La tesi di @devicerandom è che «la scienza o viene scambiata tra gli specialisti, o è di-vulgata perchè raggiunga il massimo numero di persone possibili […]. In entrambi i tipi di comunicazione si perde – o comunque si diluisce – il lato estetico, umano, lirico […] la scienza non si confronta. Non viene comunicata come una parte integrante di tutto il resto del mondo del pensiero.» Ora, posso in parte condividere l’inizio della sua conclusione, che «Ila scienza continua a non essere considerata cultura, perchè non è comunicata come tale» (corsivo e accento grave su “perché” sono suoi). Ma resto piuttosto scettico sulla seconda conclusione, che cioè «Il secondo impoverimento è la pratica della scienza che si priva del suo aspetto profondo di conoscenza del mondo: cessa di essere sapienza, cessa di essere filosofia naturale o storia naturale -ed è facile preda per essere mangiata, a questo punto, dall’irrazionalismo filosofico, dell’heideggeriano “la scienza non pensa”.» Occhei, può darsi che la mia visione sia viziata dal fatto che la matematica non è conoscenza del mondo (il mondo lo devi conoscere in altro modo, la matematica poi ti permette di fare previsioni su casi simili ma non uguali); ma provo ad argomentare meglio.

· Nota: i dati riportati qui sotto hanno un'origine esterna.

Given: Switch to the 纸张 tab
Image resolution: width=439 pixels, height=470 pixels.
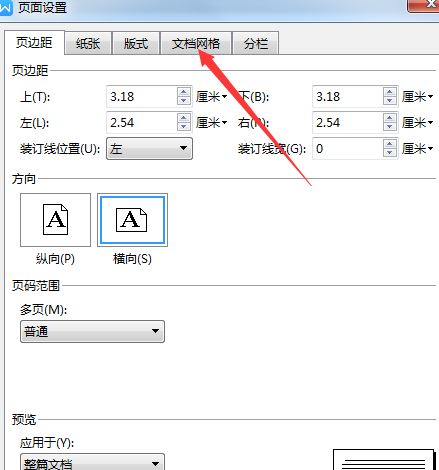Looking at the screenshot, I should pos(88,43).
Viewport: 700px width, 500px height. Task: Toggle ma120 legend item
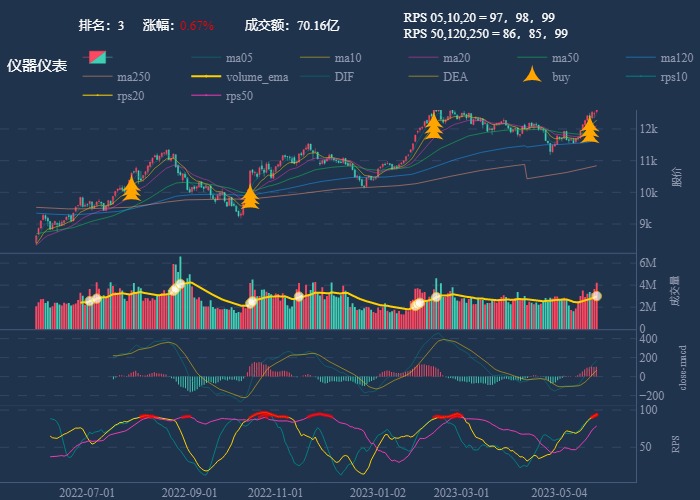(x=677, y=57)
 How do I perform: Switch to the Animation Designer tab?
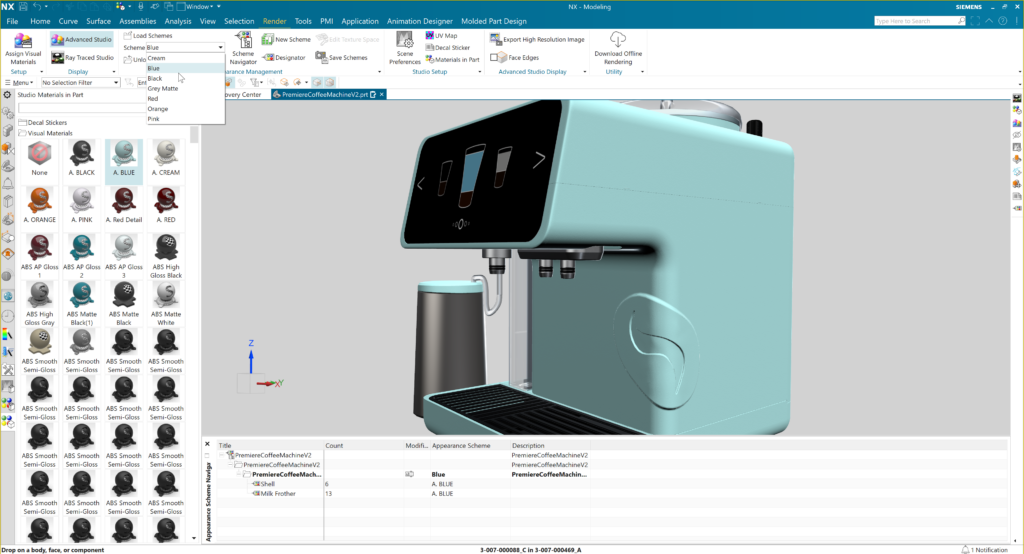[418, 20]
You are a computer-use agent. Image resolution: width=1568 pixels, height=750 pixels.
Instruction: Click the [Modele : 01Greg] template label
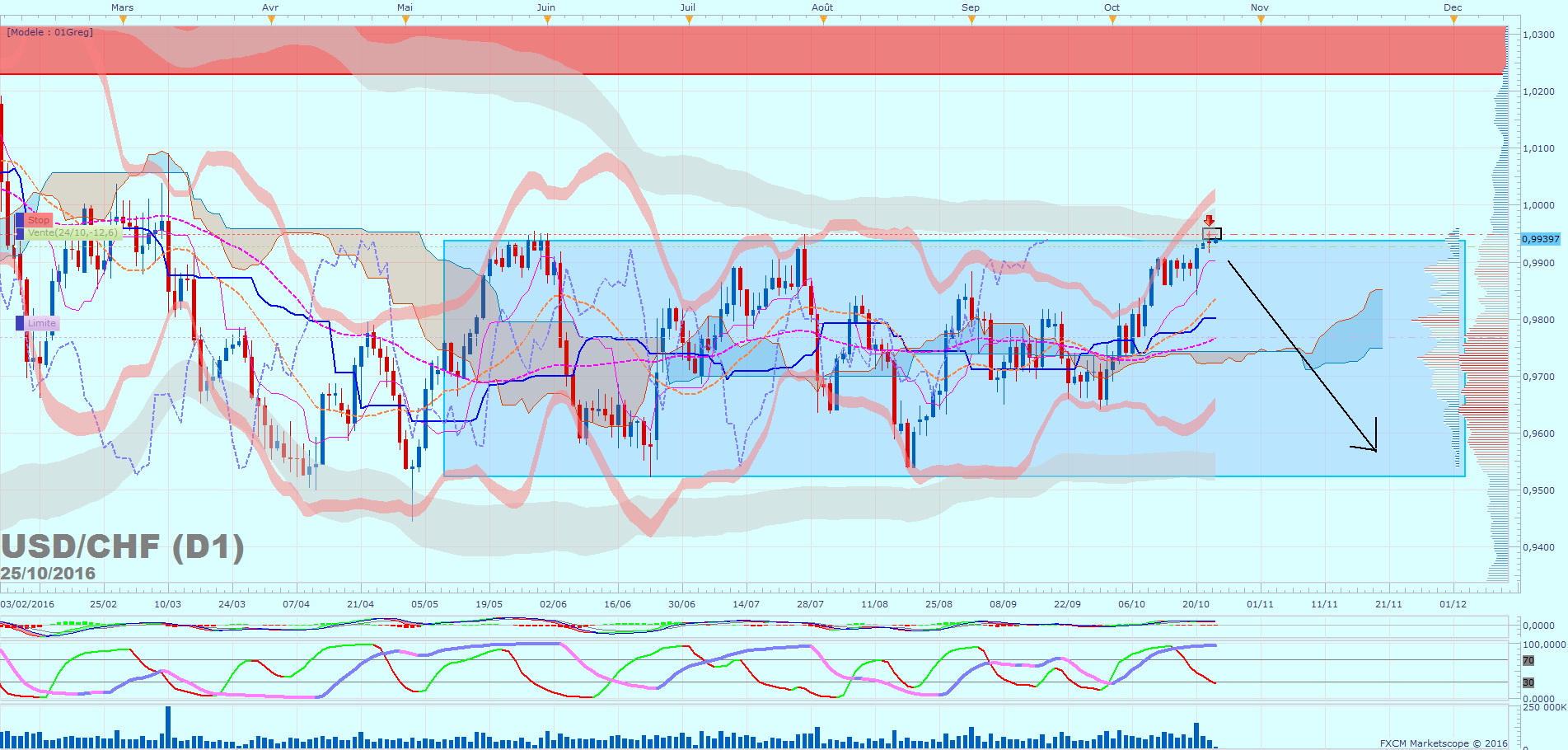[x=50, y=32]

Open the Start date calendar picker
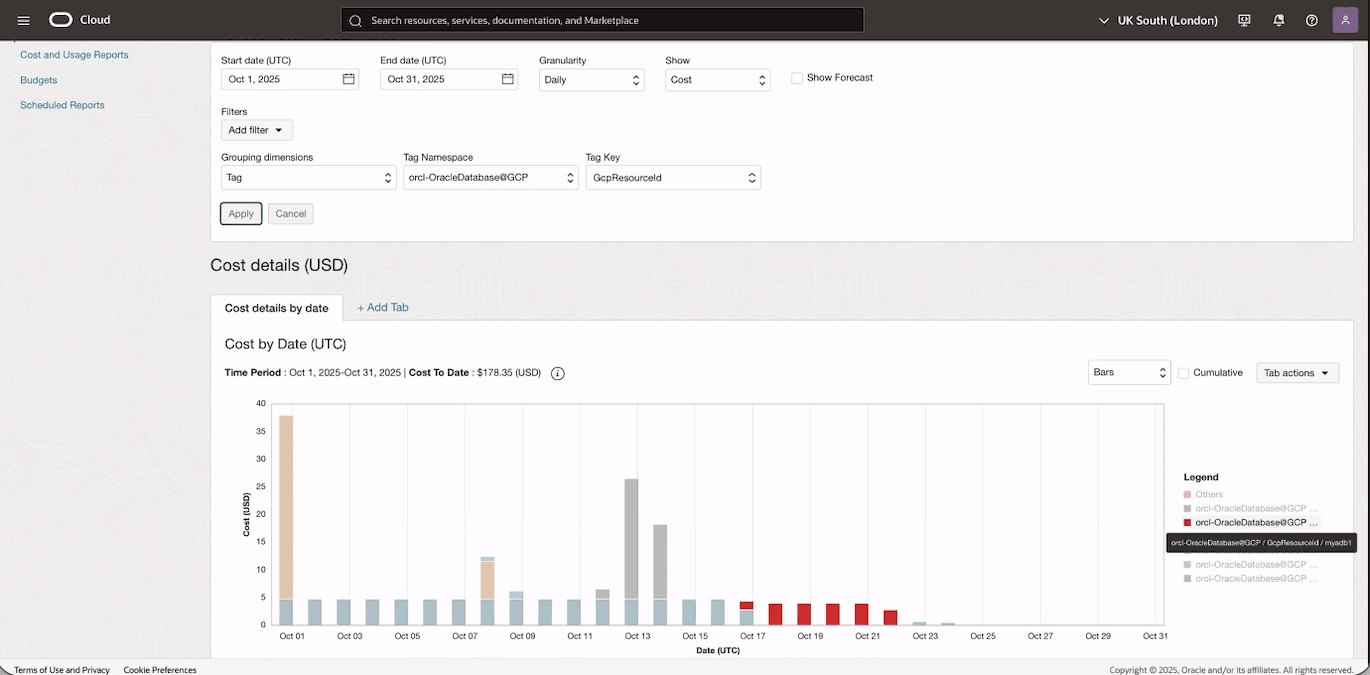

Innanzitutto, la scienza “scambiata tra gli specialisti” (quindi quella dei paperi) è appositamente ridotta all’osso per permettere ai tuoi pari di afferrare subito il punto in questione. Certo, il rischio della troppa parcellizzazione è praticamente una certezza, ma la quantità di scienza che si è potuta fare in questi decenni è anche frutto di questo stile. Ma non riesco a vedere nulla di male nella “divulgazione 2.0”, come la chiama @devicerandom. O meglio, non riesco a capire perché le sue pillole simpatiche e pop vadano poi così male. Certo, Carlo Rovelli con le sue Sette brevi lezioni di fisica ha sfiorato le 200.000 copie vendute con un testo che è indubbiamente catalogabile come storia naturale, se non filosofia naturale. Ma siete davvero convinti che chi l’ha letto ha non dico imparato qualcosa di scientifico – e passi – ma almeno abbia pensato che sì, in effetti la scienza può essere considerata cultura? Io dico di no. Tutta la saga di Harry Potter, lasciando perdere la parte di romanzo di formazione, non è certo “conoscenza del mondo”: eppure è stata letta da decine di milioni di persone. Calvino e Levi hanno scritto libri che possono essere considerati di storia naturale, e che sono sicuramente stati apprezzati da molti: peccato che quasi nessuno pensi alla scienza che sta loro dietro. Il problema della scienza è che in genere viene vista come “cosa di altri”: per combattere questa idea possono essere utili tante cose, ma non credo proprio che la storia naturale sia la soluzione vincente.
E voi, che ne pensate?
“la scienza continua a non essere considerata cultura, perchè non è comunicata come tale”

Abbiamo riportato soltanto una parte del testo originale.